The recent US Supreme Court decision in Omnicare, Inc. v. Laborers District Counsel Construction Industry Pension Fund should make all producers think twice about whether, or how, to include these success stories.

In the Omnicare case, the defendant had included in a registration statement opinions that it was legally complying with laws regarding its practice of accepting rebates from drug companies in connection with its business of providing pharmacy services for residents of nursing homes. Even though Omnicare noted in the registration statement, near its statements of belief that it was legally compliant, that state and federal enforcement actions could adversely affect its business, the Court found a potential violation of Section 11 of the 1933 Securities Act: there was an issue for trial about whether Omnicare could hold a reasonable belief that it was legally compliant in light of such federal and state enforcement actions. The Supreme Court therefore reversed a decision by the Sixth Circuit in favor of Omnicare, and sent the case back for further proceedings.

Effect of Omnicare on Private Placements in Entertainment Ventures

So, what does drug company legal compliance have to do with successful independent films?

The heart of the Supreme Court decision is in Section III of the opinion in which it quotes language from Section 11 from the '33 Act, finding potential liability if the issuer " 'omitted to state facts necessary' to make its opinion on legal compliance 'not misleading.' " In effect, the Supreme Court is getting into the murky area of what is a reasonable basis for having a belief.
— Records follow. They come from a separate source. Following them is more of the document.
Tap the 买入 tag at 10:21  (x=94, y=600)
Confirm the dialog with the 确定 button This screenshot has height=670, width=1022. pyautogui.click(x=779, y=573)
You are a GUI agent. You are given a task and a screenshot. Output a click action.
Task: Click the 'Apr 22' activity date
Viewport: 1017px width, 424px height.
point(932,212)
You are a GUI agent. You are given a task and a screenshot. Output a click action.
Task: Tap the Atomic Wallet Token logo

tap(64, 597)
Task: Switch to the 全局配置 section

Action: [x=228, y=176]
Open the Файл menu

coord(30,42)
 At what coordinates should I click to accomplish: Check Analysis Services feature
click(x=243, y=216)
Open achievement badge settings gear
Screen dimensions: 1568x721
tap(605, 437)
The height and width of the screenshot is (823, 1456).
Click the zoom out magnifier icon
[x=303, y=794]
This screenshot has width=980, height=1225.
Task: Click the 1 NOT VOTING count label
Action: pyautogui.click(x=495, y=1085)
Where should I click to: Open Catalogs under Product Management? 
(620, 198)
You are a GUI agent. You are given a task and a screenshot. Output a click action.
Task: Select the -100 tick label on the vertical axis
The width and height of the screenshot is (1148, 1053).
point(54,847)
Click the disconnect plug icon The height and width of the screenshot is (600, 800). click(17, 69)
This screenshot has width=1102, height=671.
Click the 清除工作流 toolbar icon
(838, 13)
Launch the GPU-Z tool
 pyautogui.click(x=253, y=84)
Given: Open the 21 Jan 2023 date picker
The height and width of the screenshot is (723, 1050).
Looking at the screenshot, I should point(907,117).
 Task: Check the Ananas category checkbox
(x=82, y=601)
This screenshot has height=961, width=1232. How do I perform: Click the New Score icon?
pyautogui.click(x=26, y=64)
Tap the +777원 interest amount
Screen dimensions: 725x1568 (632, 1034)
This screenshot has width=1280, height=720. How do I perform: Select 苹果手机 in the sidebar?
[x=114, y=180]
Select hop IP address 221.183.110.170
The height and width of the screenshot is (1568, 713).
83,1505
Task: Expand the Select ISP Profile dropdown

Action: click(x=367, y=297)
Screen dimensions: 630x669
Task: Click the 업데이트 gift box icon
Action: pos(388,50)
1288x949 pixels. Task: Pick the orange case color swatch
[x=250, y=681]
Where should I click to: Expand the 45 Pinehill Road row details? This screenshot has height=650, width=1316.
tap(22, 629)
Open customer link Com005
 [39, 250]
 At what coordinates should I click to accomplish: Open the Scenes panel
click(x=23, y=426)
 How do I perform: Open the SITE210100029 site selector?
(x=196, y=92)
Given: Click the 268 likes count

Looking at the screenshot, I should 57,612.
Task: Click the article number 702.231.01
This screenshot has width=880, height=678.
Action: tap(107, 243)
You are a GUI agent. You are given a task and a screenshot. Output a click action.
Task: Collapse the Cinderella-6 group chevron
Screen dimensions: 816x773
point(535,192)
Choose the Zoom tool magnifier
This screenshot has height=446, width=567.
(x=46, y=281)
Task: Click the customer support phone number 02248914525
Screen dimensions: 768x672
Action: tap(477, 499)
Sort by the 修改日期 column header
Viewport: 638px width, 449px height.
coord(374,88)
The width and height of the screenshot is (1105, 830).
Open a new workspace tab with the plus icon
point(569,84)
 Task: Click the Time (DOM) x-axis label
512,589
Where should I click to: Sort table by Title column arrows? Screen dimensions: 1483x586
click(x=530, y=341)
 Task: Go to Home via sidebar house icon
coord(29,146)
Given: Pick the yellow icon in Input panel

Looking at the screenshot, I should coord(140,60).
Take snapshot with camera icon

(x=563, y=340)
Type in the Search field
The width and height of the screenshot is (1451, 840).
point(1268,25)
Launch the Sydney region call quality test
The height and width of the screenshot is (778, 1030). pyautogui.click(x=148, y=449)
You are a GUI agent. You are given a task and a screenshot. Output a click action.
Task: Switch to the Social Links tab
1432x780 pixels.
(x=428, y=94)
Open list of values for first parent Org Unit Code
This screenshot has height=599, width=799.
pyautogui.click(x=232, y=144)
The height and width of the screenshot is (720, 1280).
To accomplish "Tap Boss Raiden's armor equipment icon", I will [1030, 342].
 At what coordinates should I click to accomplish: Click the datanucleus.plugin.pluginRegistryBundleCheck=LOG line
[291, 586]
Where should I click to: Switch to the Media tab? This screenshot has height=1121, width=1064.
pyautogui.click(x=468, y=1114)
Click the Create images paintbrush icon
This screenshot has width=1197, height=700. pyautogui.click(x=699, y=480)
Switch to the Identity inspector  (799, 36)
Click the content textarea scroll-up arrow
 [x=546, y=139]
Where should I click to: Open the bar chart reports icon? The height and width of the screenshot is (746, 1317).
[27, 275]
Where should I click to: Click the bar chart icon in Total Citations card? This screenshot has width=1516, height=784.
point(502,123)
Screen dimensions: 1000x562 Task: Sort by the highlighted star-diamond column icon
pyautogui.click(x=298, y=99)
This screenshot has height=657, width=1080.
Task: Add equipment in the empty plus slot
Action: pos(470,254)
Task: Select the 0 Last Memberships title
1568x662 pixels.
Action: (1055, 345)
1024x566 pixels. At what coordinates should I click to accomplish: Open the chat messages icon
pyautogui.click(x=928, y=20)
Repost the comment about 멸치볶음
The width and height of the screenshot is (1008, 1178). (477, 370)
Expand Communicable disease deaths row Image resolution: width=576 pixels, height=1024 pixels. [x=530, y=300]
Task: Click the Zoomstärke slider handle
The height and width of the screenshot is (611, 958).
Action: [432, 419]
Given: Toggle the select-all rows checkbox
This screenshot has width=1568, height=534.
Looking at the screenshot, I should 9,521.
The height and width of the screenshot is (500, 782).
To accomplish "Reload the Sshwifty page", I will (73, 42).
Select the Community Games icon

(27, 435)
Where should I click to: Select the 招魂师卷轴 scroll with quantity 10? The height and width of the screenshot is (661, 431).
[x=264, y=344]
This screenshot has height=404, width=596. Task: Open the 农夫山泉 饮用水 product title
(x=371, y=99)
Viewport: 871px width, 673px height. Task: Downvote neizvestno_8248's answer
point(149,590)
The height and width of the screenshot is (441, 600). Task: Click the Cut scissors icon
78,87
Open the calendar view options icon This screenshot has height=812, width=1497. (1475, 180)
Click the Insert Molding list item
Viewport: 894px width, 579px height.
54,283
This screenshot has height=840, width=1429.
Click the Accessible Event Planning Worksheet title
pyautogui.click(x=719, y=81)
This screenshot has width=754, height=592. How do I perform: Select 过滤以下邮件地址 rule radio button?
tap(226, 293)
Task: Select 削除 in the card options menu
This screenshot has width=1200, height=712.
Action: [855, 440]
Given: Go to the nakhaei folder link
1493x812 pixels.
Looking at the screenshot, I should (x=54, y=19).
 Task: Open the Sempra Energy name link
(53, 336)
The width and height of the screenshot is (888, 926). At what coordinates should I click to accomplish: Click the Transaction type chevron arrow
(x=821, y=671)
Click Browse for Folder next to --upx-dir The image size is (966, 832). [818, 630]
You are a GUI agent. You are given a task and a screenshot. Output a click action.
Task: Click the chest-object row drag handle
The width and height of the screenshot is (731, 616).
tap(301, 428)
Given widespread knowledge in the film industry about the number of independent films which fail to return investments to the film's investors, this case suggests that a film producer, in a private placement memo, could face securities law liability if, when discussing the success of recent independent films, the producer does not also include information about films which are less successful or a complete failure.

These discussions can take any number of different forms, depending on how the private placement memo discusses the "success" stories.

This Supreme Court decision, however, is a warning to film producers using private placement memos (or Internet-based offering documents seeking accredited investors, which are now permitted under Title II of the JOBS Act and related SEC regulations): Examples of independent film successes in a private placement memo are no longer just puffery.